Friday, March 9, 2007

Light at the End of the Tunnel?

...or do I hear a train coming?

Microsoft has announced (http://www.microsoft.com/technet/security/bulletin/advance.mspx) that there will be no Black Tuesday (no security patches) this month. Have we finally turned the tide? I think not.

SANS Internet Storm Center keeps a list of knows security vulnerabilities that are not patched "The missing Microsoft patches." (http://isc.sans.org/diary.html?storyid=1940&dshield=5dcab42dbdd98865096b12b60165295c) So if it was a light month why not catch up on unpatched vulnerabilities before another one becomes critical?

In my opinion Microsoft is giving battered IT workers a break due to their Daylight Savings Time (DST) patch requirements. The new US DST starts this weekend (three weeks earlier than previously).

The real problem is the herculean tasks required to up grade all but the latest Microsoft products (Windows XP, 2003 Server and Exchange 2007). As an example Windows 2000 requires manual registry settings, but that is not as bad as Exchange.

For any version prior to Exchange 2007, and how many ran out and updated to that yet? Microsoft supplies utilities that must be run against every Exchange users mailbox. Now these utilities are resource intensive and have been causing total outages on Exchange while running the utility at worst, and apparently intermittent outages on some servers.

While I don't claim to have insider information on all the companies running Exchange what I have seen and heard all point to companies scrambling this week to be prepared for the time change.

You might think shame on the companies for waiting for the last minute, but on the other hand think about:
  • Lean and mean IT departments
  • Microsoft must be coming out with a less painful method...
Right now I don't know if I condone or condemn Microsoft's actions, But I do think in a perfect world a better course of action would have been to delay Black Tuesday by a week.

4 comments:

tralfaz said...

Microsoft must have known about this back in 2005 when Congress decided to screw up our lives with this change. It seems our all mighty Operating System provider should have made patches for this a long long time ago. Scrambling now only means they were not prepared, and now we all suffer with less updates from Redmond.

Ed said...

Right. It's not a bad ms. I only hear people explain why ms does or does not do something as because of some bad mean ugly attribution to the big boy.

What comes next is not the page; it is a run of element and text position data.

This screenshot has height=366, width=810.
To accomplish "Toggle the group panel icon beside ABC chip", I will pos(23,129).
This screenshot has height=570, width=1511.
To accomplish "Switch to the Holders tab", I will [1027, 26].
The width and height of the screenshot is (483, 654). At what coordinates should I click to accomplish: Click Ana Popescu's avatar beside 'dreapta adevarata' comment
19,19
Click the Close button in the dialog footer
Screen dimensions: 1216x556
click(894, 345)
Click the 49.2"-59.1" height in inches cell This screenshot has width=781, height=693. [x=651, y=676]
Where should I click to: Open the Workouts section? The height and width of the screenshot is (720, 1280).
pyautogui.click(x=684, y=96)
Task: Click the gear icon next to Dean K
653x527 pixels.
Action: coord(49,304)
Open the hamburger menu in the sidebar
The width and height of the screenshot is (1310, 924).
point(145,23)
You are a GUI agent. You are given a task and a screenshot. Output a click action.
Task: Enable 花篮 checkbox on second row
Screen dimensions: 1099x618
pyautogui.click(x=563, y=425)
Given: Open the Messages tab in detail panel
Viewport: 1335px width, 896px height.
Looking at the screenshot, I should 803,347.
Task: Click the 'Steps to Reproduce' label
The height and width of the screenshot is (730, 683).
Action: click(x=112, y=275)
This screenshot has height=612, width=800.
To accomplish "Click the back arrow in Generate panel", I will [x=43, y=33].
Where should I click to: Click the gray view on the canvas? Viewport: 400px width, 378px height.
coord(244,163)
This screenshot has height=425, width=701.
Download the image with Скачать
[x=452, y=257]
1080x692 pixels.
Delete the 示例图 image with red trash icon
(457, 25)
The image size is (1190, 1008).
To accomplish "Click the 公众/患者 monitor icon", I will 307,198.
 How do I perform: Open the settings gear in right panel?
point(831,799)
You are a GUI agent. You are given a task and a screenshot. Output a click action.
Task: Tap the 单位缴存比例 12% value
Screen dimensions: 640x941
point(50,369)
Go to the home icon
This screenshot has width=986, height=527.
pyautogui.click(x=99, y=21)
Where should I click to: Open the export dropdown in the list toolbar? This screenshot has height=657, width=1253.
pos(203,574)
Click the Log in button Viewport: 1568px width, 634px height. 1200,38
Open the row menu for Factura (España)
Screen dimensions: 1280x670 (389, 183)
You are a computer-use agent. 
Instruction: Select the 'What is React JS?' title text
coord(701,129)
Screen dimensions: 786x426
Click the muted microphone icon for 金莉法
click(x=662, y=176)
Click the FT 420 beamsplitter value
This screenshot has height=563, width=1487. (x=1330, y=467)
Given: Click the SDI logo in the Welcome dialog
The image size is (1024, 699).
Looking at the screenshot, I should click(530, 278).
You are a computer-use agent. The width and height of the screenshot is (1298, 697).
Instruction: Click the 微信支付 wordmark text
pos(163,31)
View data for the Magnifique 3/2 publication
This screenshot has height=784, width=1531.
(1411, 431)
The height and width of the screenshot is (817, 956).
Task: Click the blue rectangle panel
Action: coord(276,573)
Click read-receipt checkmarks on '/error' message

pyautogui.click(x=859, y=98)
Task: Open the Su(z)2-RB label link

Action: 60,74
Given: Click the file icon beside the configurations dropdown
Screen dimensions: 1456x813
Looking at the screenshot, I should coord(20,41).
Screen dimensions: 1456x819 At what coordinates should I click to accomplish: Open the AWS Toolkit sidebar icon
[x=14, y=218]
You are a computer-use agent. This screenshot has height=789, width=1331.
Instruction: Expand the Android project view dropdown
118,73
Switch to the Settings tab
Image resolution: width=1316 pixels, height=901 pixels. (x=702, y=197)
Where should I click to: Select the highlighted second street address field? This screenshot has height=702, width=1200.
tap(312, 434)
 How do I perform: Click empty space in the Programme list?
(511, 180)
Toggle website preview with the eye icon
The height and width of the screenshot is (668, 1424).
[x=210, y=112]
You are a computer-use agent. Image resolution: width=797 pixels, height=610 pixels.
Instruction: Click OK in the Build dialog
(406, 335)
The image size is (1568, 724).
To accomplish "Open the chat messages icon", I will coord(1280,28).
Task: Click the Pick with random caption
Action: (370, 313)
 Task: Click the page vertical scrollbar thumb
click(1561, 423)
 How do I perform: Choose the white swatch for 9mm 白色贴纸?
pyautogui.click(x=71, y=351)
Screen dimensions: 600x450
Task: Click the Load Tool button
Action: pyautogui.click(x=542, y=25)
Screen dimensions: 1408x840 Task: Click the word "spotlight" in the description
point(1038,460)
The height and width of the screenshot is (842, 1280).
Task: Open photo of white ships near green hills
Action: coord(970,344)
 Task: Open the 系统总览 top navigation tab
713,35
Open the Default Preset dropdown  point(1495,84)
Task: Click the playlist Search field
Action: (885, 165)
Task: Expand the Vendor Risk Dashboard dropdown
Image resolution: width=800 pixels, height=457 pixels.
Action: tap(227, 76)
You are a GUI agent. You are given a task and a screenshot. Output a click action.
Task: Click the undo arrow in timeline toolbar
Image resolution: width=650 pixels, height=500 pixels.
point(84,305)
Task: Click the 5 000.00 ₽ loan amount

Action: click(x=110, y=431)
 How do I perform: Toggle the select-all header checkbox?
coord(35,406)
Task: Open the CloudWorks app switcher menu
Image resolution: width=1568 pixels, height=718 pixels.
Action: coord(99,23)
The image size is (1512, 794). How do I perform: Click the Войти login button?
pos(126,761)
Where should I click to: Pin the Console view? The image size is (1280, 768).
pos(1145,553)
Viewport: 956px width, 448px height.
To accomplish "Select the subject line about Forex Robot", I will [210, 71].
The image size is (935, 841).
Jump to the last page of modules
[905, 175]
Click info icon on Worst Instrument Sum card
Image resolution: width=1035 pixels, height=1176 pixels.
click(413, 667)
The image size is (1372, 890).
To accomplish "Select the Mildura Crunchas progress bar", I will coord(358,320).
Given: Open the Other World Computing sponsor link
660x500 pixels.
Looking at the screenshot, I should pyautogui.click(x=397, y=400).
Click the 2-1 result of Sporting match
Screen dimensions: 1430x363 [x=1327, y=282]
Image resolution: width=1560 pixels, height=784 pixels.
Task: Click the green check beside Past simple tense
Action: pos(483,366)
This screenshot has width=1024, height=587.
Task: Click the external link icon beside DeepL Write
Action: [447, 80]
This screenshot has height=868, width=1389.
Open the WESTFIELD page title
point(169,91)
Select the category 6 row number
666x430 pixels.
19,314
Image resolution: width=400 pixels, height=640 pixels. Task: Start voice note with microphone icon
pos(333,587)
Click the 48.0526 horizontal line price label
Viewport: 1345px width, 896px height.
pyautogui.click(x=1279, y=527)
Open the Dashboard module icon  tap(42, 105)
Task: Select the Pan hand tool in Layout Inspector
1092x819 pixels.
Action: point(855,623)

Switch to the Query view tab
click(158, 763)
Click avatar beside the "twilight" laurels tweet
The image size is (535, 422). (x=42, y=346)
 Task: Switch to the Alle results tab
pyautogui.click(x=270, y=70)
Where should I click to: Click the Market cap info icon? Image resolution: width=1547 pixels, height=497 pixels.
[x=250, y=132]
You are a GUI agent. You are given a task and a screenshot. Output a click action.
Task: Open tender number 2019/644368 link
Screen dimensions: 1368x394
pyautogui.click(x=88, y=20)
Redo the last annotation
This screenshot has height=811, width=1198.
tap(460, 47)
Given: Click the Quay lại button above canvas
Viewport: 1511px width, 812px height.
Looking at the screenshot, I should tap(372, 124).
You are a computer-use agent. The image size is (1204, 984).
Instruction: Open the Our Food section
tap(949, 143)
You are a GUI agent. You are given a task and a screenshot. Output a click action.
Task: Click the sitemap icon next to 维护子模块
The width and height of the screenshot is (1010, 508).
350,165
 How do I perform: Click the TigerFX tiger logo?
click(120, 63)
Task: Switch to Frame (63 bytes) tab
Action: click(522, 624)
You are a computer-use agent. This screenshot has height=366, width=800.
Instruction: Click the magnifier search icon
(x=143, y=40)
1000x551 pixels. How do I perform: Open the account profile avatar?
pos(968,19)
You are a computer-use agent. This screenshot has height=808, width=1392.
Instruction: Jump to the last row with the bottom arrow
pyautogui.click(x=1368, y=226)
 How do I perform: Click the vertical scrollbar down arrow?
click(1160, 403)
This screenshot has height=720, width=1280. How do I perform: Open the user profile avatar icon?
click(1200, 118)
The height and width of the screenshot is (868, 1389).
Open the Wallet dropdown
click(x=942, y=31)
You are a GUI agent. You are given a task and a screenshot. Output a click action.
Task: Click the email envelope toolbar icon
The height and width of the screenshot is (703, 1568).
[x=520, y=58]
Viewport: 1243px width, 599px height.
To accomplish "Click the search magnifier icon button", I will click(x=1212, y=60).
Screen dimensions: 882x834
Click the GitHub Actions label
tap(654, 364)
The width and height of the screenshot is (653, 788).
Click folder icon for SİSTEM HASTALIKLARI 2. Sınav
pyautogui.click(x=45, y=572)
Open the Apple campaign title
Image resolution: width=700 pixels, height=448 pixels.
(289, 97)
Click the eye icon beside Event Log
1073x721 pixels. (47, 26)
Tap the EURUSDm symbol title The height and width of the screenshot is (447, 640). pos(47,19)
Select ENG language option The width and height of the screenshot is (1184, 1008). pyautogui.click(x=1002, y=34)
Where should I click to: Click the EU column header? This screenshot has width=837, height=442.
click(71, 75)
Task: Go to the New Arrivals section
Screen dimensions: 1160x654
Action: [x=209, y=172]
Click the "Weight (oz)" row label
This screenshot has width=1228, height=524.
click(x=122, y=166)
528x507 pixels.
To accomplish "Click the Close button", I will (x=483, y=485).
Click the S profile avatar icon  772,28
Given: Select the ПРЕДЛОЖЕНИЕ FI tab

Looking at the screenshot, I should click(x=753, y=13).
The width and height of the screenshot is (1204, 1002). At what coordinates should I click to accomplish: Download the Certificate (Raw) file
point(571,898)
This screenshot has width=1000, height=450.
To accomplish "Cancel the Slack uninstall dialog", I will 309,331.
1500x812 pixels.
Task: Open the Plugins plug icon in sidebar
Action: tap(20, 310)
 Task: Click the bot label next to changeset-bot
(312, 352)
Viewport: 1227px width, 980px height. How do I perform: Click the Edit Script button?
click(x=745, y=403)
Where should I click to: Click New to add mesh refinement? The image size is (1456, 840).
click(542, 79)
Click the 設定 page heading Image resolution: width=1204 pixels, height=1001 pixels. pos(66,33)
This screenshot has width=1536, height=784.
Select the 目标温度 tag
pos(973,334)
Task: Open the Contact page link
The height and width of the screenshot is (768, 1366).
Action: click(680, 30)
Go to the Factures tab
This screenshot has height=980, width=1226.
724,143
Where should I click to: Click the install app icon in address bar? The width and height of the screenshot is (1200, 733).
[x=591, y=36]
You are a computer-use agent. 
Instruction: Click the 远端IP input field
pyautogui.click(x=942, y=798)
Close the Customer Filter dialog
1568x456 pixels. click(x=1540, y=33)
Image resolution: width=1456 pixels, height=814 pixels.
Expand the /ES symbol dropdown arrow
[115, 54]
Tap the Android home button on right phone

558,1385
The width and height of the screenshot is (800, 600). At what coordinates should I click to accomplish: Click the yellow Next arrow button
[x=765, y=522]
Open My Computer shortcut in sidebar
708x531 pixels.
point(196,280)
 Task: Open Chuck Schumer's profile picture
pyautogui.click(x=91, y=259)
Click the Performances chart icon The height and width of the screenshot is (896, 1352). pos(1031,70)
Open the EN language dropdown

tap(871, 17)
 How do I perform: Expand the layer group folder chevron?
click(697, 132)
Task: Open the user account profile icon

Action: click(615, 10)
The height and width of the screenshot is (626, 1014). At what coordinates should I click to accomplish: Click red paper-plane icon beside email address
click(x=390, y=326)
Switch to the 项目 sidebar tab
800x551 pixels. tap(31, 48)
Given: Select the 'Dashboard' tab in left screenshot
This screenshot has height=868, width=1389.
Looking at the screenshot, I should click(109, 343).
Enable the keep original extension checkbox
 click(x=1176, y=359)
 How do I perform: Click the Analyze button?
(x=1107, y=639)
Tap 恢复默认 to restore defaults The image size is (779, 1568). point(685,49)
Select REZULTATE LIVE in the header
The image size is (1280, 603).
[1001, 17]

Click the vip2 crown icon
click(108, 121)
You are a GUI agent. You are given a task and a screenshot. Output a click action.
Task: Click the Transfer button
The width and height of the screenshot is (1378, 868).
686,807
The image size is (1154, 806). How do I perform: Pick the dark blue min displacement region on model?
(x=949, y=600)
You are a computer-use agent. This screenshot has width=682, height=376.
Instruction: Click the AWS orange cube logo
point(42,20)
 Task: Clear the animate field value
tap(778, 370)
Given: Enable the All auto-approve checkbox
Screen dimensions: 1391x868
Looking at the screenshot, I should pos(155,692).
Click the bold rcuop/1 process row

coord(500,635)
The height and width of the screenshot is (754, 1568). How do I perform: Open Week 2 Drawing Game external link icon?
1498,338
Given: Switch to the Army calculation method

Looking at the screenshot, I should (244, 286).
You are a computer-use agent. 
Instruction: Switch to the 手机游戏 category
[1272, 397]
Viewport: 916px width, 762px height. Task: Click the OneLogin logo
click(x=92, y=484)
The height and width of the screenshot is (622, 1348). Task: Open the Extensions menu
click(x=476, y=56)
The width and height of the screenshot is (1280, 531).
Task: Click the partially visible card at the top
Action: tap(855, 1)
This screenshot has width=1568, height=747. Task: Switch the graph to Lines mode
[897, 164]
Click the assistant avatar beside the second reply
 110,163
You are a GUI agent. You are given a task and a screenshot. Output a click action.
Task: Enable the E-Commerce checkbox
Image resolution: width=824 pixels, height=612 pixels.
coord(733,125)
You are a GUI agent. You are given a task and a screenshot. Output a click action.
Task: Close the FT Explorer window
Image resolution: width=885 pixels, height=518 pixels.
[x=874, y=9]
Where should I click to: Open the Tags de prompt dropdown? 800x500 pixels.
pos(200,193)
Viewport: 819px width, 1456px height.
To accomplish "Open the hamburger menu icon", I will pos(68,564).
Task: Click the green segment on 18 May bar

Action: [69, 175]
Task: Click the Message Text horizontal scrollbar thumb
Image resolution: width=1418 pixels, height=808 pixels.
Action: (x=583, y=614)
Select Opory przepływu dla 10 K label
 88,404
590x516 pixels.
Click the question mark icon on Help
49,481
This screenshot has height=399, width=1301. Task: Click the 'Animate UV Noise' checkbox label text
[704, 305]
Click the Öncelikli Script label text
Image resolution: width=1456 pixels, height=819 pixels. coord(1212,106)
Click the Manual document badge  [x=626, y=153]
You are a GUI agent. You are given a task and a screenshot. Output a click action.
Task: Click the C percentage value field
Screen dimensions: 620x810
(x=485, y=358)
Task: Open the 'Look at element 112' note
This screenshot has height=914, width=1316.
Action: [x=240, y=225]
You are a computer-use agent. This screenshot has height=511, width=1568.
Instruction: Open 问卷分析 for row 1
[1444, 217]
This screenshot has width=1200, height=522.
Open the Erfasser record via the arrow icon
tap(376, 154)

Why so much ms hate? Is it just the norm in-crowd thing to do? Can't we all just get along? :)

My macbook didn't cough or giggle on the dst change. It just worked.

My tivo series2 , on the other hand, changed time hours before the official 2am marker. Was that my tivo provider, or my cable provider? I really think my cable provider does everything in its power to make my tivo look bad. And doesn't the time on the tivo come from the cable signal?

What happened to all my programs like SNL?

waaaaaa. Damn Comcast mfs.

Leonard said...

Ed,

It depends on what the Tivo uses for time sync. It could be calling home to Tivo, getting it from Comcast or an internet (NTP) time server. All it takes is one person or system to glitch.

Leonard said...

BTW I don't hate or even dislike MS. I'm not above stating my complaints about what they do.

IMHO the requirements to update Exchange where tortuous on the IT community and on the Exchange users.

What is a company to do when they have hundreds or thousands of users on their beefy server?

I never did see anything explaining what happened when an updated Exchange user sent a meeting notice to an updated Exchange user.

I do know many users that received old meeting notices again, and if they deleted the, call it the resent notice, to avoid confusion it deleted the meeting from the calendar. If it was a repeating meeting that was changed the users ended up with old information in the calendar entry.